Private fund advocates push back on AML proposal

‘None of the justifications offered in support of this latest proposal is convincing or compelling,’ SEC commissioner Hester Peirce says.

Private fund advocates – including a commissioner at the Securities and Exchange Commission – are urging the Biden administration to back off proposed rules that would require private fund managers and other investment advisers to screen their investors’ cash for dirty money.

It’s the fourth time this century that Department of Treasury’s Financial Crimes Enforcement Network has proposed expanding Bank Secrecy and Patriot Act rules to cover investment advisers. The latest proposal, published in February, would require nearly all investment advisers, registered and exempt, to write, implement and enforce “risk-based” anti-money laundering programs tailored to their business models; to test those programs independently and regularly; to designate an AML officer; to train their staff on the firm’s AML policies; to conduct ongoing customer due diligence; and to track and file suspicious activity reports for transactions above $5,000.

Backers of the rule say that the investment adviser industry – particularly, SEC-exempt private equity and venture capital fund managers – are a port of entry for dirty money in the American economy, and that the “patchwork” of AML rules allows oligarchs, tyrants and other global bad actors to hide their ill-gotten gains.

“We worked hard to tailor the proposal to address national security and illicit finance concerns, while minimizing potential burden on US businesses,” FinCEN director Andrea Gacki told a conference held by the Securities Industry and Financial Markets Association on Monday.

“We designed the proposed rule to be risk-based, such that smaller advisers may adopt tailored policies and procedures that are consistent with their (often) simpler, more centralized organizational structures.”

The comment period on the latest proposal closed April 15. The rules, if adopted as written, would land hardest on those private fund managers. Their advocates have noticed.

Not ‘convincing or compelling’

Hester Pierce, SEC

“None of the justifications offered in support of this latest proposal is convincing or compelling,” Republican SEC commissioner Hester Peirce wrote. “The proposal is thin on actual examples of RIAs serving as gateways to illicit activity. The proposed rules would impose yet more costs on RIAs already staggering under the weight of two years of SEC regulatory excesses, along with new mandates from other regulators. I am particularly worried about how these new rules could affect smaller advisers, especially with a wholly unreasonable proposed compliance date of 12 months.”

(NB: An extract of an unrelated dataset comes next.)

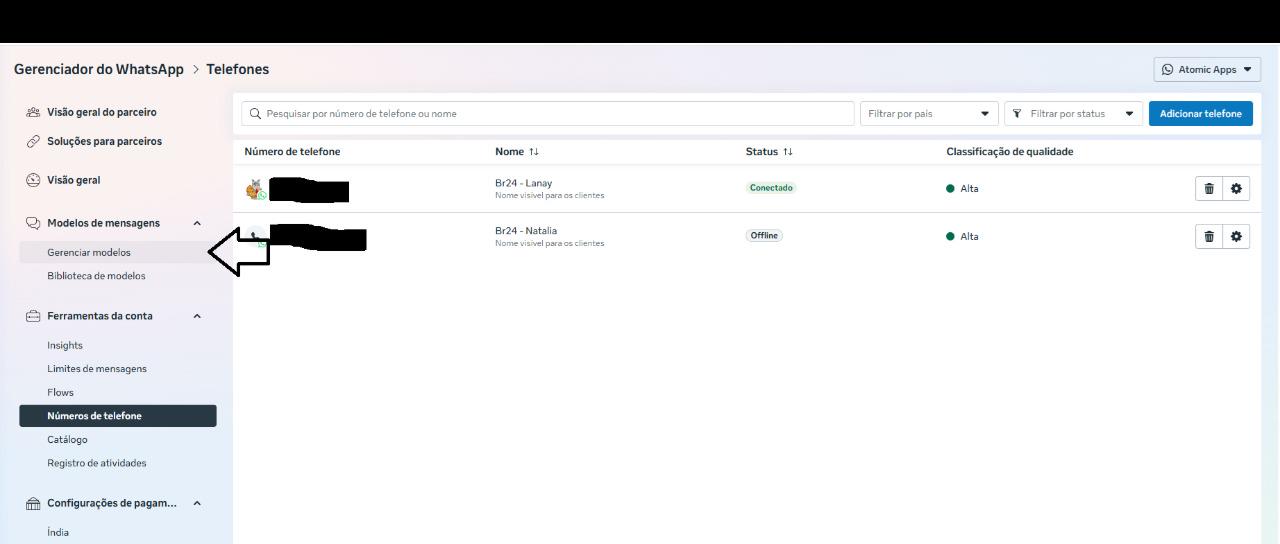Collapse the Modelos de mensagens section
Screen dimensions: 1280x544
[197, 223]
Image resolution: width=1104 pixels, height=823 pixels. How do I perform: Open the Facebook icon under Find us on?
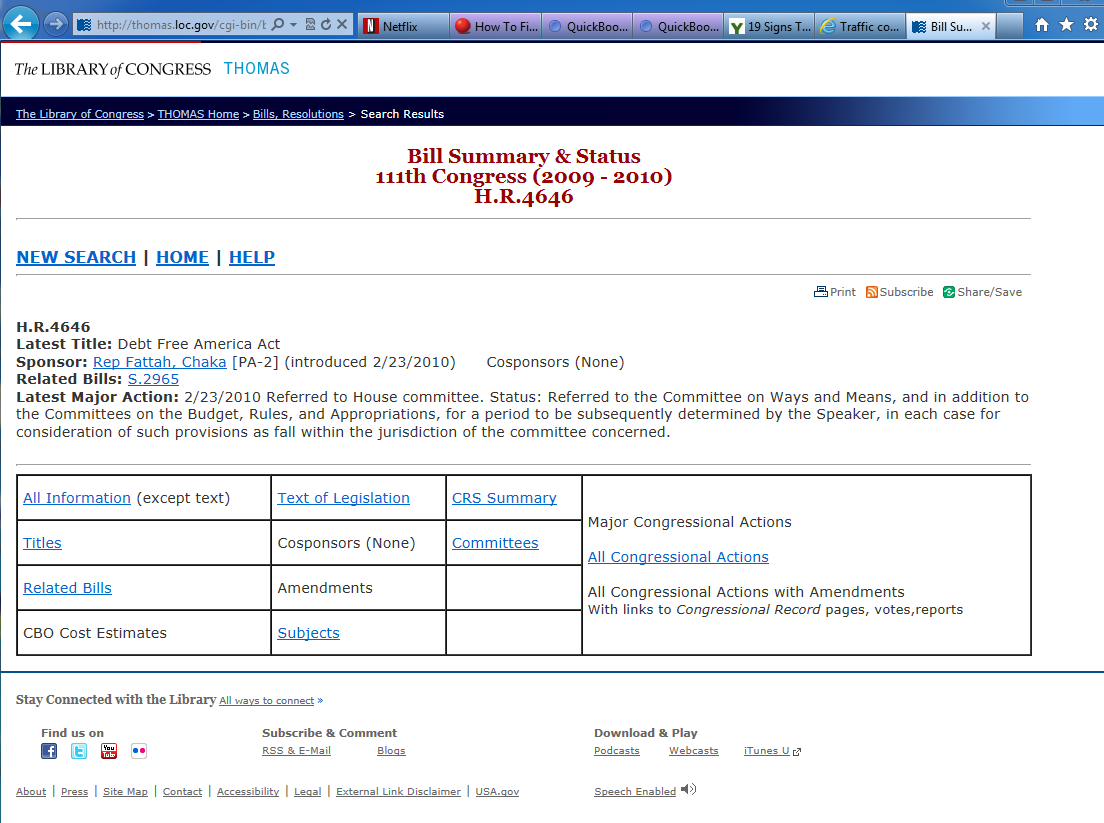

Private fund advocates are in a tough spot here. Their industry is one of the few not already covered by AML rules, and Russia’s war in Ukraine has sharpened public focus on dirty money in the American economy. That may help explain why so many fund advocates are using “yes, but” type language in their comments.

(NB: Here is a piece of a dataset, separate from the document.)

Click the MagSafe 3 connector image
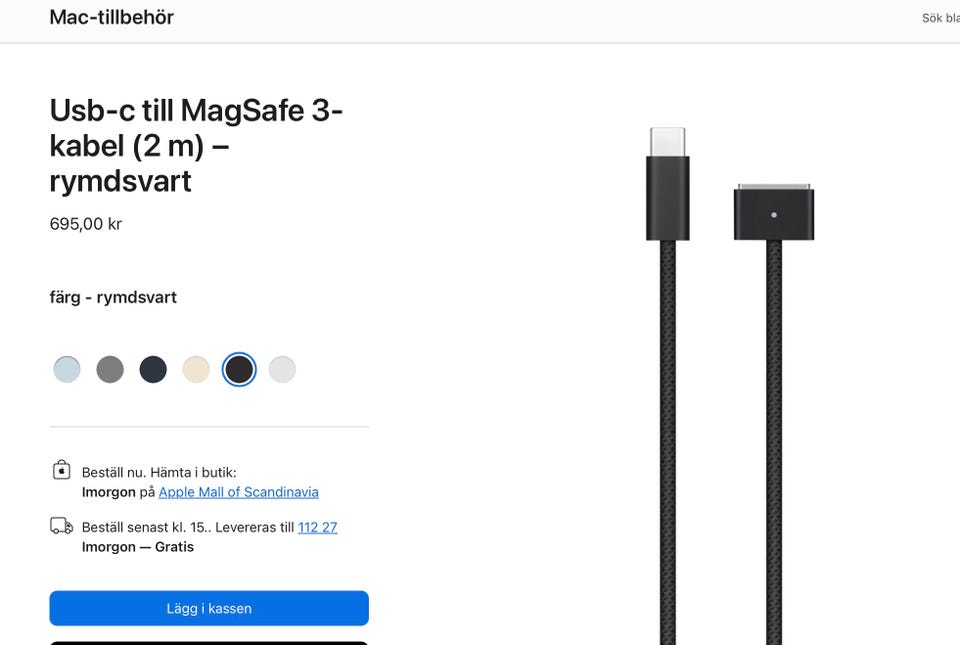(x=773, y=211)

“MFA supports FinCEN’s anti-money laundering efforts,” Managed Funds Association president and CEO Bryan Corbett said.

“However, FinCEN’s proposal is based on incorrect assumptions about how private funds operate. FinCEN should repropose a rule that accurately reflects the private funds business model and recalibrates investment adviser responsibilities to reflect realities,” he added in urging regulators to go back to the drawing board.

The Investment Adviser Association took a similar tack in its comments, also urging FinCEN to withdraw the proposal.

“We appreciate that the intent of the proposal is to adopt a flexible, risk-based approach to AML compliance that will permit each SEC adviser to tailor its AML program to match the nature and scope of its advisory business,” IAA general counsel Gail Bernstein wrote. “However, the IAA believes that the Proposal is too prescriptive in certain of its specific requirements which will make it more difficult for SEC Advisers to tailor their programs appropriately.”

The American Investment Council said FinCEN’s proposal should do more to “clarify certain issues and address the operational challenges” facing private equity managers. Such firms have “limited” involvement in financial transactions, AIC general counsel Rebekah Goshorn Jurata wrote in her comments, and aren’t “well situated to be the point of the spear for AML compliance,” especially since the costs of the proposed rule “seem disproportionate to the potential incremental benefit.”